- _SOURCE_

------------

Learn R Programming

MSCA (version 1.1.1)

make_state_matrices: Construct state matrices from longitudinal EHR Data

Description

Builds a binary matrix (0/1/NA) encoding whether each individual had each long-term condition (LTC) at each time point from 0 to l, based on their age of onset. The matrix includes all LTCs, including those used to determine censoring and failure. However, the presence of fail_code or cens_code still triggers NA values after their onset.

Usage

make_state_matrices(
  data,
  id = "link_id",
  ltc = "reg",
  aos = "aos",
  l = 111,
  fail_code = "death",
  cens_code = "cens"
)

Value

A matrix with (l + 1) * number of LTCs rows and one column per unique individual. Values are 1 after onset, 0 before, and NA after censor/fail. Rows are named <ltc>_<time>, and columns are individual IDs.

Arguments

data

A data frame containing one row per condition occurrence.

id

Name of the column identifying individuals.

------------

(Document and screenshot pointing rows)
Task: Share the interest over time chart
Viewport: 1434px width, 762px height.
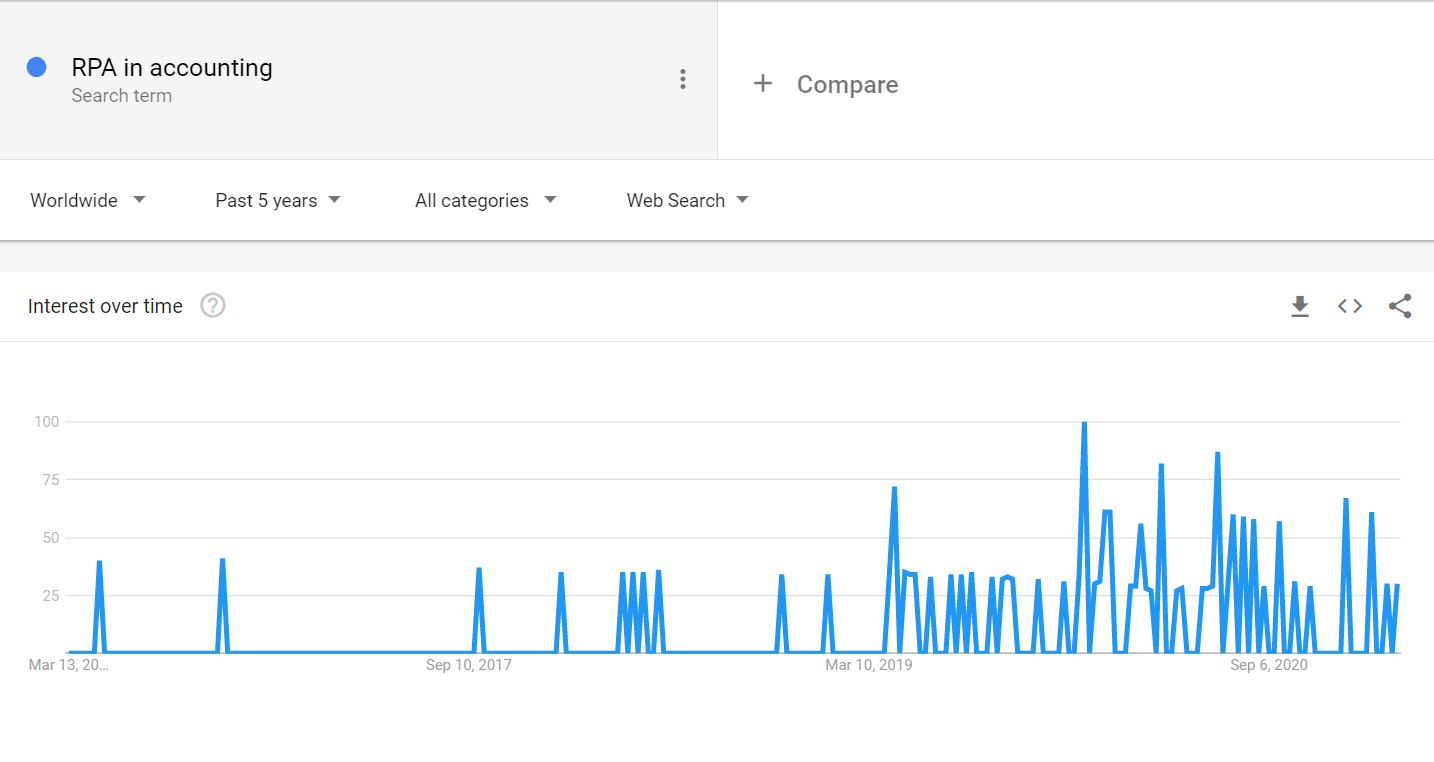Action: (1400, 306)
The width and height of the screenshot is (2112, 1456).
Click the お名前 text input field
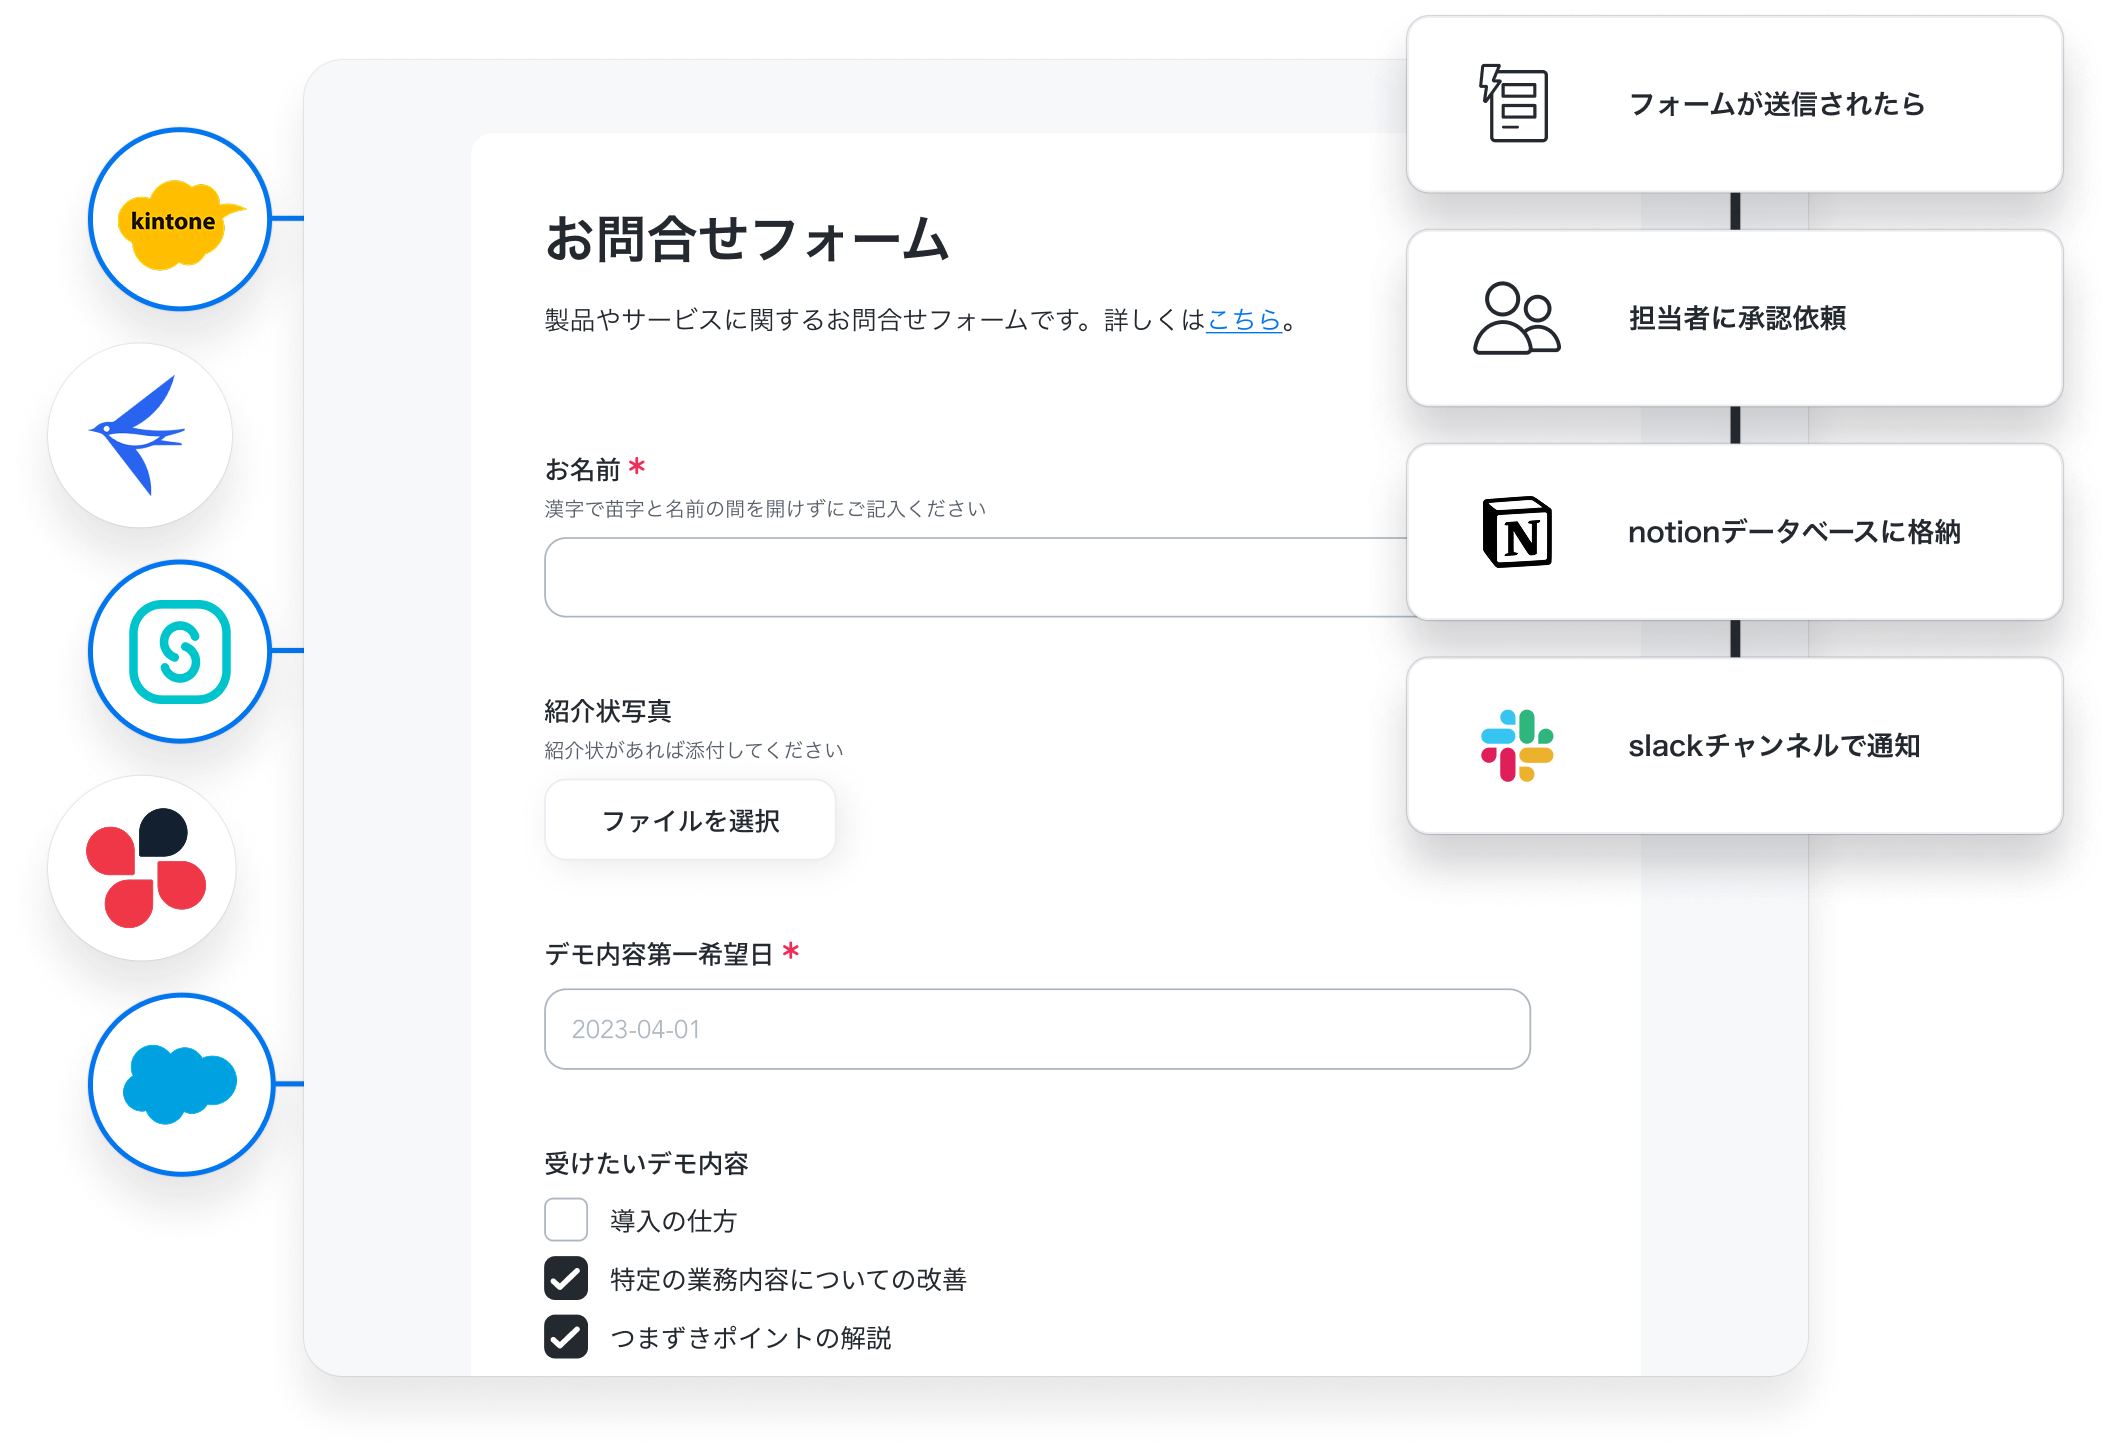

------------

- _WORK TO COMPLETE_
1. Can you update the make_state_matrices documentation from "A matrix with" to "column identifying individuals." by swapping "data frame" for "tibble"?
2. In the make_state_matrices documentation, what is the default value of the fail_code argument?

- _SOLUTIONS BELOW_
1.
A matrix with (l + 1) * number of LTCs rows and one column per unique individual. Values are 1 after onset, 0 before, and NA after censor/fail. Rows are named <ltc>_<time>, and columns are individual IDs.

Arguments

data

A tibble containing one row per condition occurrence.

id

Name of the column identifying individuals.

2. "death"